The Senate voted 70-24 to make Peterson the next judge in U.S. District Court for the Madison-based Western District of Wisconsin, with both Wisconsin senators in favor.
“I was really thrilled about the opportunity, and it’s a great relief to be through the confirmation process,” Peterson said Thursday.
President Barack Obama nominated Peterson in November to fill the seat once held by U.S. District Judge John Shabaz, who went on medical leave in 2008 and never returned to the bench. Shabaz died in 2012.
Obama’s first pick for the job, former state Supreme Court Justice Louis Butler, was twice nominated to replace Shabaz but never reached a floor vote in the Senate.
Carl Tobias, a law professor at the University of Richmond in Virginia, said the Senate rejected Butler not because of his qualifications, but rather because he was seen as “too liberal for Republicans.”
Peterson, however, had support from both of his home state senators, Democrat Tammy Baldwin and Republican Ron Johnson, Tobias said. Peterson was one of three lawyers a nominating commission set up by Baldwin and Johnson recommended to Obama.
He leads the Intellectual Property Litigation Working Group at the Madison law firm Godfrey & Kahn and is a graduate of the UW-Madison law school, where he also teaches copyright law.
Peterson said he plans to start the job in the next couple of weeks.

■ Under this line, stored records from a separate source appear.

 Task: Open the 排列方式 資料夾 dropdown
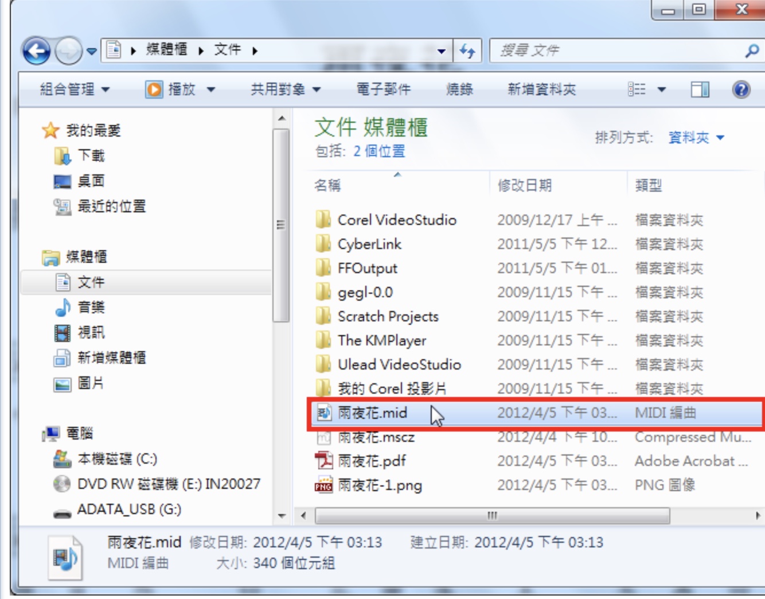pos(696,138)
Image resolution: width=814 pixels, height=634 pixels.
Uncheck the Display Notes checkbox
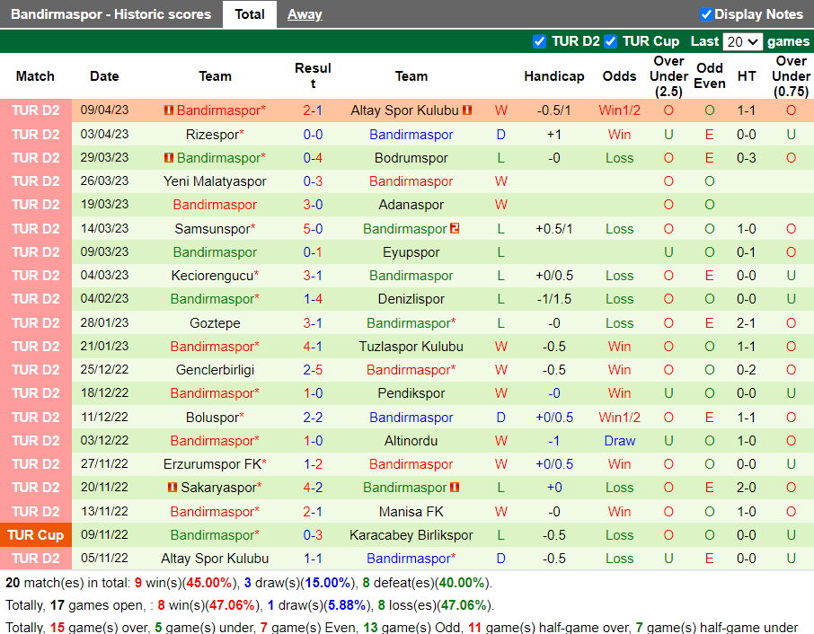coord(704,14)
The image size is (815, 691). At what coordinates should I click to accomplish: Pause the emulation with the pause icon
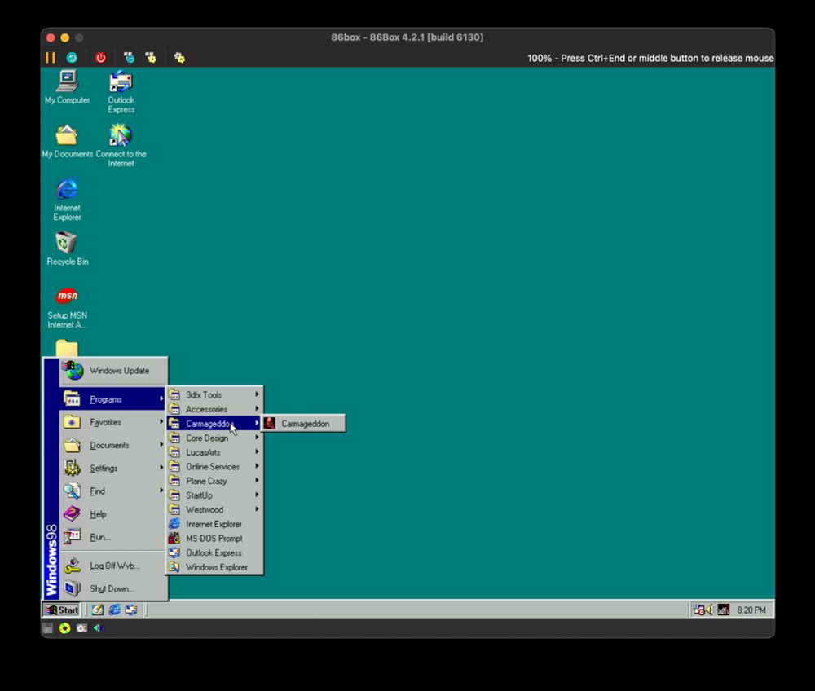coord(51,58)
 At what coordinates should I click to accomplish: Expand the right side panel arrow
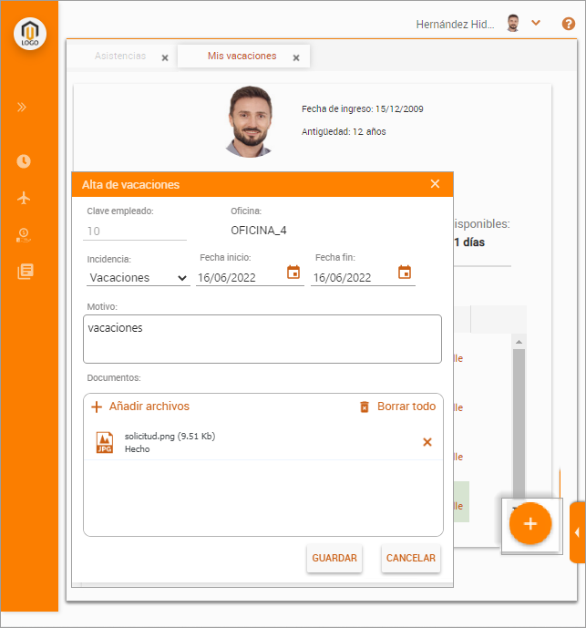(x=577, y=532)
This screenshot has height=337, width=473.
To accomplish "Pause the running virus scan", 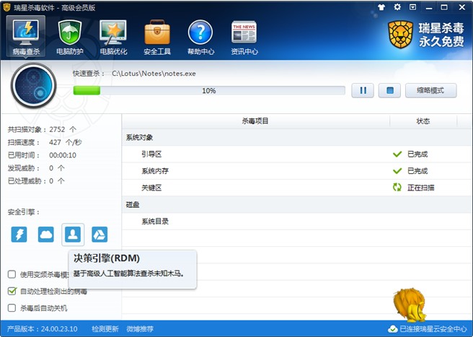I will [363, 91].
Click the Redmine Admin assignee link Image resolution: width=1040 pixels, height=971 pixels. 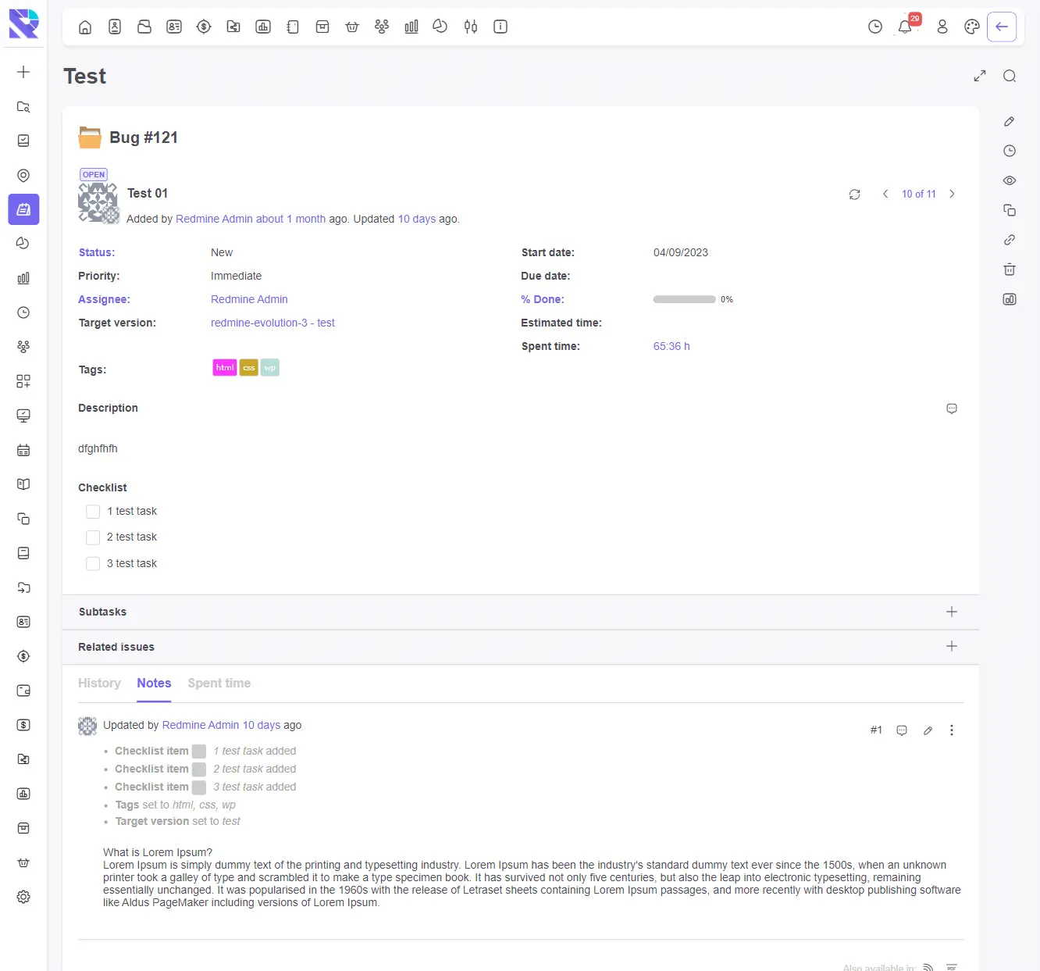tap(249, 299)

Going without a full slate of judges has put a strain on the Western District court, officials said. U.S. District Judge Barbara Crabb retired from her position four years ago, but decided to stay on the bench to help manage the district’s caseload.
“They’re glad to have just about anybody on the bench to fill a long-standing vacancy,” Peterson said of his future colleagues.
Peterson’s confirmation vote was a lopsided one, but closer than votes for two other federal judges who were confirmed unanimously on Thursday.
The vote split the GOP caucus, Tobias said, with all 24 nay votes coming from Republicans. Questions during Peterson’s confirmation hearing about his work representing the Freedom from Religion Foundation may have led some of the Republican members to vote against him, Tobias said.